PROBLEM STATEMENT
Rewrite the records from the line with "will [x=253, y=220]." up to and including the line with "pos(46,373)", putting "lock" in place of "padlock" and leaving everything else the same.

DATA TO USE
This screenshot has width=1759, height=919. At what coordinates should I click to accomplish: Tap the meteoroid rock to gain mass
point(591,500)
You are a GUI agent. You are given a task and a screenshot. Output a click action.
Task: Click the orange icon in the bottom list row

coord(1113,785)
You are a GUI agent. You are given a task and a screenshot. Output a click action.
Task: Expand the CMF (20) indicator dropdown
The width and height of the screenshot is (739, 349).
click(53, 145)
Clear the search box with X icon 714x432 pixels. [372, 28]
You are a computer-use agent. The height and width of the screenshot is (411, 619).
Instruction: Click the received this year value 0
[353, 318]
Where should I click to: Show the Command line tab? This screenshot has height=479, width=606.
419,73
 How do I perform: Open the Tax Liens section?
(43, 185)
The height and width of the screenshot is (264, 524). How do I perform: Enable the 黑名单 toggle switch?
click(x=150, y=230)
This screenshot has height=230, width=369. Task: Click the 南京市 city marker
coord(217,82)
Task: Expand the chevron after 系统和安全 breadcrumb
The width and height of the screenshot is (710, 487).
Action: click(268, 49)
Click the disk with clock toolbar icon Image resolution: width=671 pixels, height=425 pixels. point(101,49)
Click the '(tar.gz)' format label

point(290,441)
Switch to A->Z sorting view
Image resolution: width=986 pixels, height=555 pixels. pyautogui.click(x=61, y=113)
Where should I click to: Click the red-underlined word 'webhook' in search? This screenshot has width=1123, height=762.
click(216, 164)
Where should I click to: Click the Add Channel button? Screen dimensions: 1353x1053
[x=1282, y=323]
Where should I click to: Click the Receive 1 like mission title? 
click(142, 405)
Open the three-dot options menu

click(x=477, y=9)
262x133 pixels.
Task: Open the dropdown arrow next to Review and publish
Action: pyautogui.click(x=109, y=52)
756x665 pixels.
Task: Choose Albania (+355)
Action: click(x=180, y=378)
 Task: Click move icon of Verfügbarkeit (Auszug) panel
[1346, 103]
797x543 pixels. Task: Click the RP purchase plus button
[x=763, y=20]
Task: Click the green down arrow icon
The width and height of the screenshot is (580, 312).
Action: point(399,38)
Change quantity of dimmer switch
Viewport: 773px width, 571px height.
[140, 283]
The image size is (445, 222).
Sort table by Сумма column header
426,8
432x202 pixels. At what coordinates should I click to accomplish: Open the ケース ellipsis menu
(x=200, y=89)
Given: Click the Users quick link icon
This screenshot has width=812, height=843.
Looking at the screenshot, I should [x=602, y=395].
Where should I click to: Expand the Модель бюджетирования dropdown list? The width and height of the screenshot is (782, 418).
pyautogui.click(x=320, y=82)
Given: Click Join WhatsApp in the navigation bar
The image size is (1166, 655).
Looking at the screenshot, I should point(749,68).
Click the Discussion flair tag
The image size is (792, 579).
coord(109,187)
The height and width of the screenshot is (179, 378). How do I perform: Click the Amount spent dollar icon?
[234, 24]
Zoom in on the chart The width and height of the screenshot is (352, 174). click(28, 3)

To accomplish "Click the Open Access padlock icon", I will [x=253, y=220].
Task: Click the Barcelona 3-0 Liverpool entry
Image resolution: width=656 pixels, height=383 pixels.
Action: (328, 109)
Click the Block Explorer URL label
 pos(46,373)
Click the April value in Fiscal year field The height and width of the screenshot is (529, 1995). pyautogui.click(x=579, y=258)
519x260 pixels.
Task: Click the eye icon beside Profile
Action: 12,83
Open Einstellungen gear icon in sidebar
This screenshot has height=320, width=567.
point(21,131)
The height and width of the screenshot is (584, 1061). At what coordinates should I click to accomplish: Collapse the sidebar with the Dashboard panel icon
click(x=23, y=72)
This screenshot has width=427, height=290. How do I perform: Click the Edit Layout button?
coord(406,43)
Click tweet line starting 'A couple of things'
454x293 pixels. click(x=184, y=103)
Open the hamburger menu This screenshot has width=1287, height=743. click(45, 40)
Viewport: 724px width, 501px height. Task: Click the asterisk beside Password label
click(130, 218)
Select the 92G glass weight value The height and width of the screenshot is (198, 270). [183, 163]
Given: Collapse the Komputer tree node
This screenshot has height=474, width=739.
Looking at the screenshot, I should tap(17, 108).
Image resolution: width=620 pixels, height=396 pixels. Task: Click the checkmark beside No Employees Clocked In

RESULT OF THE EXERCISE
To accomplish "Click the Open Access lock icon", I will [x=253, y=220].
Task: Click the Barcelona 3-0 Liverpool entry
Image resolution: width=656 pixels, height=383 pixels.
Action: (328, 109)
Click the Block Explorer URL label
 pos(46,373)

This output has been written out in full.